From "Queer in the Crib" by Julia Reischel, posted 6/19/07 at VillageVoice.com
But we don't have to rely on the gay stereotypes to find gay behavior in kids. Some young children actually call themselves gay or announce that they're going to marry another child of the same gender. Go to any playground and ask around, and you'll be amazed at what parents will say is coming out of their kids' mouths.
"When I took my kids to the science museum to learn about birthing, my daughter, who was five at the time, decided that she would marry another girl and let her have the baby," says one mother at a playground in Boston. ("Oh, how cute!" exclaimed another mother nearby.) "My son has a very close friend," says the mother of a five-year-old boy. "He calls him his 'godbrother' and he does want to marry him. It's just kind of like that's what you do."

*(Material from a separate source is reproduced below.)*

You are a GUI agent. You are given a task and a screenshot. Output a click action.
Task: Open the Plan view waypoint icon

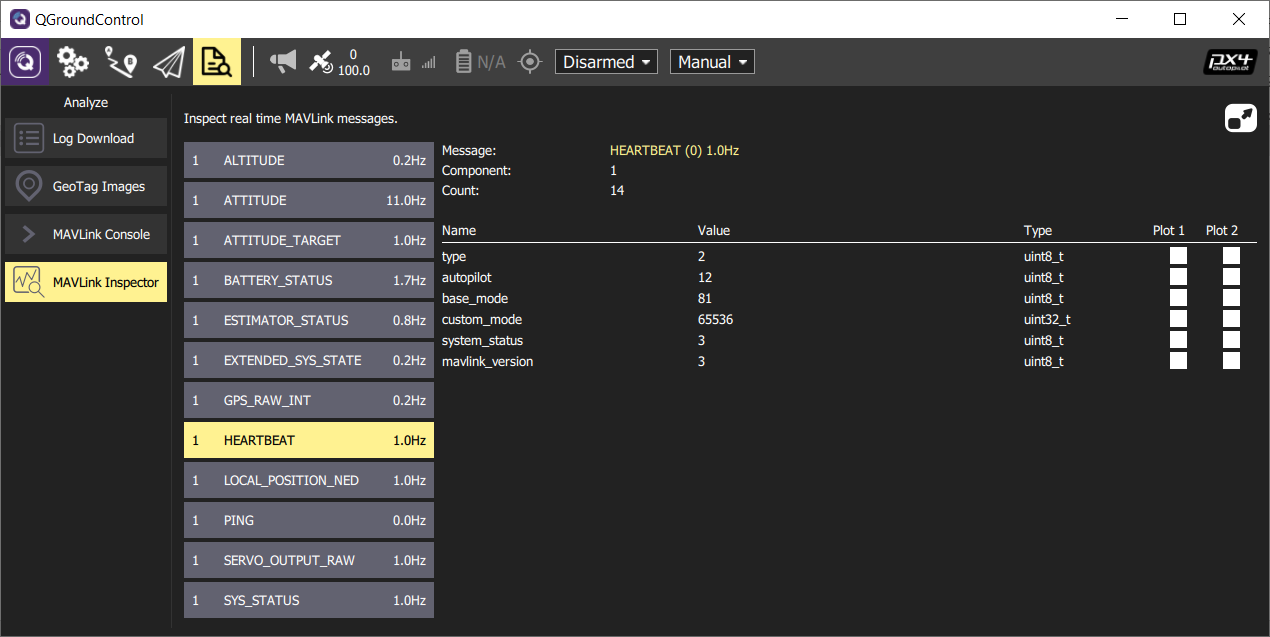pyautogui.click(x=120, y=61)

That's no surprise to Elaine Winter, principal of the lower school at the Little Red School House in Manhattan. "There absolutely is dramatic play in early childhood," she reports. "They'll say, 'This can be a house with two mommies,' because that's the book we read yesterday, or that's what Susie's family is like."
Inevitably, some of those kids are more serious about the lesbian role-playing than others. Whether they're saying they're gay or just embodying elements of a gay sensibility, kids who seem so queer so young thoroughly unnerve parents and educators from every walk of life. Parents come to the LGBT Community Center worried about their kids' sissy behavior. Others fret that they've "gayed" their own children.
Winter, the Little Red principal, is reluctant to talk about whether her kindergartners might be gay. "I would never make a presumption like that," she says. "What a child does at four may be different from what a child does at six." This is coming from one of the most progressive educators in New York, the head of a school that actively supports LGBT-headed families, encourages its youngest children to explore nontraditional gender roles, and has a float in the Pride Parade.
"You should lose the assumption that your child will be born heterosexual," says Acevedo. "If you're having children and you're not allowing the discussion of gayness, you're not allowing the option to exist."
Exactly Mr. Acevedo...If the option exists it is only logical to assume that, many, many more children will choose it.
Homosexual behavior is ultimately self-destructive. Even if gay activists eventually manage to silence every last one of us who are willing to speak that truth, that fact will remain. Homosexual behavior is physically, emotionally and spiritually devastating. It is a crime of the first order to assign a child to that fate - even if there IS a genetic predisposition toward it...(something the science does NOT yet support)
Read the entire article.
Note: the photograph that accompanies this article is a child dressed in 'leather gear.' Are they suggesting that babies are born sado-masochists???????